Perché il petrolio non reagisce ai rischi geopolitici né alle sanzioni

Il mercato del petrolio sembra aver messo da parte il rischio geopolitico, per concentrarsi su indizi di rallentamento della domanda e su segnali tecnici intelligibili soprattutto ai fondi algoritmici. Così le quotazioni del barile continuano a indebolirsi.

La discesa è proseguita anche giovedì 18, nonostante il nuovo giro di vite sulle sanzioni contro il Venezuela, con cui gli Stati Uniti hanno interrotto la tregua che per sei mesi ha consentito al Paese di esportare greggio senza limitazioni. E nonostante l’Iran abbia rispolverato la minaccia nucleare, in caso di attacco diretto da parte di Israele: eventualità che le potenze internazionali cercano di scongiurare, ma che lo Stato ebraico non esclude.

La situazione sullo scacchiere internazionale non si può certo dire distesa. Eppure, il petrolio non ha chiuso in rialzo una sola seduta da quando – sabato 13 –Teheran ha lanciato oltre 300 droni e missili verso Israele. Il Brent, scivolato addirittura di oltre il 3% mercoledì 17, ha perso quota ulteriormente nella seduta successiva, fino a toccare un minimo da tre settimane (86 dollari al barile), salvo poi contenere le perdite per concludere intorno a 87 dollari.

La speranza evidentemente è l’ultima a morire. E molti analisti continuano a dichiararsi convinti che in Medio Oriente non ci sarà un’ulteriore, grave escalation militare, né si verificheranno scenari capaci in qualche modo di compromettere le forniture di idrocarburi. In assenza di ulteriori tensioni, per Goldman Sachs il valore del greggio potrebbe presto scendere di altri 5-10 dollari al barile.

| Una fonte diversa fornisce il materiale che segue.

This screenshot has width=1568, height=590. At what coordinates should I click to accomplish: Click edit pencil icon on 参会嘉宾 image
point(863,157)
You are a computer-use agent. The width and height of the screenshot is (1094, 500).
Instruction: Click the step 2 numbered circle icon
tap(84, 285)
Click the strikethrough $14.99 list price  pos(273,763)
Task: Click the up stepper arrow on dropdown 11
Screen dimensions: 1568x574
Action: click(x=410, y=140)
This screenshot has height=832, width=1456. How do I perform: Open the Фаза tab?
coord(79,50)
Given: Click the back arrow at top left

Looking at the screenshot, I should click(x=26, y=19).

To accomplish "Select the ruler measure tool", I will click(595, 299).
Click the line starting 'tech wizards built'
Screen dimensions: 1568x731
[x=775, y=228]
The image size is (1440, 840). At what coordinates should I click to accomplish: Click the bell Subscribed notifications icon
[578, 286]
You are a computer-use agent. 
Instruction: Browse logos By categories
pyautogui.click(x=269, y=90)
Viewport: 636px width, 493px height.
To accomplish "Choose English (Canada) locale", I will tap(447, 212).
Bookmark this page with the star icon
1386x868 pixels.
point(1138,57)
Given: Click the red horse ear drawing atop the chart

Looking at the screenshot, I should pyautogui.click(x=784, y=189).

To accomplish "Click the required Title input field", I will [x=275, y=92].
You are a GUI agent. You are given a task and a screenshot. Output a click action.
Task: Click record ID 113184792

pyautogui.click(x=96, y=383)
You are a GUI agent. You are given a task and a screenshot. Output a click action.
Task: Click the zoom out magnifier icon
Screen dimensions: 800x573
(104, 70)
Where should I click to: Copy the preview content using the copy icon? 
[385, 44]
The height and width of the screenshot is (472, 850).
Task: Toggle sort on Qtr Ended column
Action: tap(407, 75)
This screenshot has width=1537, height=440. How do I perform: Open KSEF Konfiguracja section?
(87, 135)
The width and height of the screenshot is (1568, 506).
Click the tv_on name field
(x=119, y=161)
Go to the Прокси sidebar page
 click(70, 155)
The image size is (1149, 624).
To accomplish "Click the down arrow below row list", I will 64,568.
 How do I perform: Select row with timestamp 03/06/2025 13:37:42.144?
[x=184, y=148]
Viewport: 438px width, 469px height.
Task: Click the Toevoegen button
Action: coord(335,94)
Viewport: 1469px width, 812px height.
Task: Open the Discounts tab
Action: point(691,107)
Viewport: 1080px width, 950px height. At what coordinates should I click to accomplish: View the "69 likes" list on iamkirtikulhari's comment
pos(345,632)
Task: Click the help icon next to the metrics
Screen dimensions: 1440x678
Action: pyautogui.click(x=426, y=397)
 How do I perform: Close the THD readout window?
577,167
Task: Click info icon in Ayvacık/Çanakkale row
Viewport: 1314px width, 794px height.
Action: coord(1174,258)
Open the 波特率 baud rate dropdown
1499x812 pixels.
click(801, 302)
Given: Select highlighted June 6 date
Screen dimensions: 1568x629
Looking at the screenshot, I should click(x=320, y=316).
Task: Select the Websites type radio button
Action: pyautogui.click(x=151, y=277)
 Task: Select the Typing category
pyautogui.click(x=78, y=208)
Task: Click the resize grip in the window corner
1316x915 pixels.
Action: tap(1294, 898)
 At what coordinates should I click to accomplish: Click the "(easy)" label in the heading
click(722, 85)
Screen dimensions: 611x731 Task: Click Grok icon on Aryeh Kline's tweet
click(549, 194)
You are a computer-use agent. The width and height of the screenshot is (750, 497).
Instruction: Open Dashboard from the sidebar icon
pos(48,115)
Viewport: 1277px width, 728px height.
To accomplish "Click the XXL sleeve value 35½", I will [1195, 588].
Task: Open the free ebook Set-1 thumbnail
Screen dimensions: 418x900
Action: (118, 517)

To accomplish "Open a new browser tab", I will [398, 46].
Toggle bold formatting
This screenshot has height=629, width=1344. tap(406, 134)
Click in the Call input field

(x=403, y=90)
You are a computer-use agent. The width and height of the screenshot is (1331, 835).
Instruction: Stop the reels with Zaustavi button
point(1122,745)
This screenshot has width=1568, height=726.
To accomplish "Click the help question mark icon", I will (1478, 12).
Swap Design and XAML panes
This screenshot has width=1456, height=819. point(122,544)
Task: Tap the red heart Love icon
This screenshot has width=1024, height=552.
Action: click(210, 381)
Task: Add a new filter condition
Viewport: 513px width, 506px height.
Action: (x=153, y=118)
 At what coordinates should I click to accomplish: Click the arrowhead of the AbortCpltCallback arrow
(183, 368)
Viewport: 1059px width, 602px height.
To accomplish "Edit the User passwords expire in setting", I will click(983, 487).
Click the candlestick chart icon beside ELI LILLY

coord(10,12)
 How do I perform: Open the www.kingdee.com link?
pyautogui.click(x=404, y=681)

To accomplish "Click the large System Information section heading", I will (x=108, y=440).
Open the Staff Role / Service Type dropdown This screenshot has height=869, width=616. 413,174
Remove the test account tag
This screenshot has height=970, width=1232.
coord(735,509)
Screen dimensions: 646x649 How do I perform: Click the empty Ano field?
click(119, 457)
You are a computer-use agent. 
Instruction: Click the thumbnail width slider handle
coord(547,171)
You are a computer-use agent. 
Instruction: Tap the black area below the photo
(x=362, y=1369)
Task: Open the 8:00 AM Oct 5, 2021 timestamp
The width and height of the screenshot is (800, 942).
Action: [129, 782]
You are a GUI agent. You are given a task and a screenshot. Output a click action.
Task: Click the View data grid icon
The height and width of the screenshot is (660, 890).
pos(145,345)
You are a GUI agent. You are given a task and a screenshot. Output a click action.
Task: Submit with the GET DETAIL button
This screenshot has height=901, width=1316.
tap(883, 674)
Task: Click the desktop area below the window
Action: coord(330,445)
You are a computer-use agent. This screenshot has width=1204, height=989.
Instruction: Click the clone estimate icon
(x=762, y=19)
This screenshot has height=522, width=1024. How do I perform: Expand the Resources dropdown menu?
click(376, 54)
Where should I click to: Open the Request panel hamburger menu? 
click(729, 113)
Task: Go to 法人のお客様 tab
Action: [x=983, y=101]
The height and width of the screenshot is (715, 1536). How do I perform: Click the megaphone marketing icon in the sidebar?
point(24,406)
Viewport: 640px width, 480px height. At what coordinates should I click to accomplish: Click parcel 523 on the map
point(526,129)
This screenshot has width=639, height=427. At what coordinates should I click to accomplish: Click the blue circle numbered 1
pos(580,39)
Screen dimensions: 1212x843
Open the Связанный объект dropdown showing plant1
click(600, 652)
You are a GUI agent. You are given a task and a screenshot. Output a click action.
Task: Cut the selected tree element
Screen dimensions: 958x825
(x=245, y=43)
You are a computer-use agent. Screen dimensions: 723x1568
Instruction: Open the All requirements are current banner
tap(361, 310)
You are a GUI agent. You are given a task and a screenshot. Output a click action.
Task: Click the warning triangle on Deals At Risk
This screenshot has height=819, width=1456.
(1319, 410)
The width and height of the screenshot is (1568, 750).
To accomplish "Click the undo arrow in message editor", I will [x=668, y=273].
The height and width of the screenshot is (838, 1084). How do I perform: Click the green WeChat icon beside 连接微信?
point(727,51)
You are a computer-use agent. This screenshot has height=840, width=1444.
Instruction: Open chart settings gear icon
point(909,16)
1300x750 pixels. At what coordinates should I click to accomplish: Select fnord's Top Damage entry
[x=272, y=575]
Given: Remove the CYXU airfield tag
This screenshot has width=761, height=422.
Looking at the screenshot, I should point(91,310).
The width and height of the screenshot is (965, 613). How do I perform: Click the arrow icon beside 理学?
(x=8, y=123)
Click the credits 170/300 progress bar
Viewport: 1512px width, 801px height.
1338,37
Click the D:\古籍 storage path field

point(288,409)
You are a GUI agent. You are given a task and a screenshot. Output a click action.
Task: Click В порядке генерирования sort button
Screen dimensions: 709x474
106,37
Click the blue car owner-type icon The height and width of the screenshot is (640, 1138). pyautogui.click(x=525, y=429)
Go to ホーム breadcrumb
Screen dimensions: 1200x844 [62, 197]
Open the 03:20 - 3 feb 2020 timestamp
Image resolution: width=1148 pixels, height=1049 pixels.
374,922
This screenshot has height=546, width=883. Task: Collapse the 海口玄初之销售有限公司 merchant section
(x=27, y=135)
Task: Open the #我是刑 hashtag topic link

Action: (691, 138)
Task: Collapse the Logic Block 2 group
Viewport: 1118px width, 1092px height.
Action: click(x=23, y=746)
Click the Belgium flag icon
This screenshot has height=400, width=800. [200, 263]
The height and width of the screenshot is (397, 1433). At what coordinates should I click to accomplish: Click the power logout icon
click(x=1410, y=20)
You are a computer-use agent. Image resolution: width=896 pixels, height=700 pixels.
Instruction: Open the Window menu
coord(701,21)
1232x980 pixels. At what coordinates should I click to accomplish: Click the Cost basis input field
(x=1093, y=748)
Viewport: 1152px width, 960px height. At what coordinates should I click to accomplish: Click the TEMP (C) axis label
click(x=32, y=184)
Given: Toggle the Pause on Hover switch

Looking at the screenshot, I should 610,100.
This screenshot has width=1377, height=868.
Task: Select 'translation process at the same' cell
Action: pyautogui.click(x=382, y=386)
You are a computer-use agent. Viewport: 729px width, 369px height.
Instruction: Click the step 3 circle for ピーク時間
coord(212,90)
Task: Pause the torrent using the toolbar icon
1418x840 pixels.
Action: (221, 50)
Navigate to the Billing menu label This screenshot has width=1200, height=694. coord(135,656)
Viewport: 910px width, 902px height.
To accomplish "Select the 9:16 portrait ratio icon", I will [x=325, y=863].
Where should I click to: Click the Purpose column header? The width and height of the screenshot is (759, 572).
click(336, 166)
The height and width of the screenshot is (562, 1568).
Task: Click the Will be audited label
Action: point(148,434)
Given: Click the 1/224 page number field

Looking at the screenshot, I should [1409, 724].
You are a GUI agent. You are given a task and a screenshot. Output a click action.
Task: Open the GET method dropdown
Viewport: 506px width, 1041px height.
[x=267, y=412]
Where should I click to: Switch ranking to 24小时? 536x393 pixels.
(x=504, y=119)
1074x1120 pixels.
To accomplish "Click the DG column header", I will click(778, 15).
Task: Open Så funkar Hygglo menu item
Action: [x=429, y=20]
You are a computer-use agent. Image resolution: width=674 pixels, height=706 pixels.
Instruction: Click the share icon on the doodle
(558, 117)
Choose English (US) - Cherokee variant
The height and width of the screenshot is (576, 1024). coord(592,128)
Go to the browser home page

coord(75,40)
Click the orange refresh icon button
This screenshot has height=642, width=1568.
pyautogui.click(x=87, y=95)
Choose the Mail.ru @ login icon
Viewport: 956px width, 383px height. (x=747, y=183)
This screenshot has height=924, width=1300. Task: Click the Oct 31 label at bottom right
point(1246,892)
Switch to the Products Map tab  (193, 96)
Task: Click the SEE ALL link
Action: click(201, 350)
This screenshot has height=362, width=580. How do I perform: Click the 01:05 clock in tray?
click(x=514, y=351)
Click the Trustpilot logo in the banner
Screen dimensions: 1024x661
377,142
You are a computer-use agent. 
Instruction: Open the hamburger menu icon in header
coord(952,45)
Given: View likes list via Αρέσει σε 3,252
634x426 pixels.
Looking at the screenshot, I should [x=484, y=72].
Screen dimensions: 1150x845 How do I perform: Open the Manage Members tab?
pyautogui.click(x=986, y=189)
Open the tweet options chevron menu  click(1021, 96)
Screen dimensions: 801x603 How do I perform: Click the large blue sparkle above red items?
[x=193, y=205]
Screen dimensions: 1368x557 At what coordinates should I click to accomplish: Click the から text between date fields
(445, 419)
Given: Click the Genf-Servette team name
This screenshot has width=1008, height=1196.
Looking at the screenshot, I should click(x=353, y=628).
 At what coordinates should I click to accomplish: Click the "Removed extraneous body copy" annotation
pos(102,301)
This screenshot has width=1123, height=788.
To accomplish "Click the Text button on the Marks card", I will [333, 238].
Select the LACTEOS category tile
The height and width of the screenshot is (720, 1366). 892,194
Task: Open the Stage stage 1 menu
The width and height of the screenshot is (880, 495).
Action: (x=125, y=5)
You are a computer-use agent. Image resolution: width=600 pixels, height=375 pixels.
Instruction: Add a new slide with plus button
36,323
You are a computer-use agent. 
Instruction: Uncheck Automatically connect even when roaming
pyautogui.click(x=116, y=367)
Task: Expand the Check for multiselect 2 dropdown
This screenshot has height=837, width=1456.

Diversi esperti confidano anche nell’ampia capacità produttiva di riserva, che potrebbe venire in soccorso in caso di interruzioni dell’offerta: l’Opec in particolare oggi ha una “spare capacity” di ben 6 milioni di barili al giorno e se volesse potrebbe attenuare i tagli in qualsiasi momento. A giugno in ogni caso, salvo nuove proroghe, scadranno parte degli impegni assunti dal gruppo: i tagli extra di Arabia Saudita e altri Paesi, che ammontano a 2,2 mbg.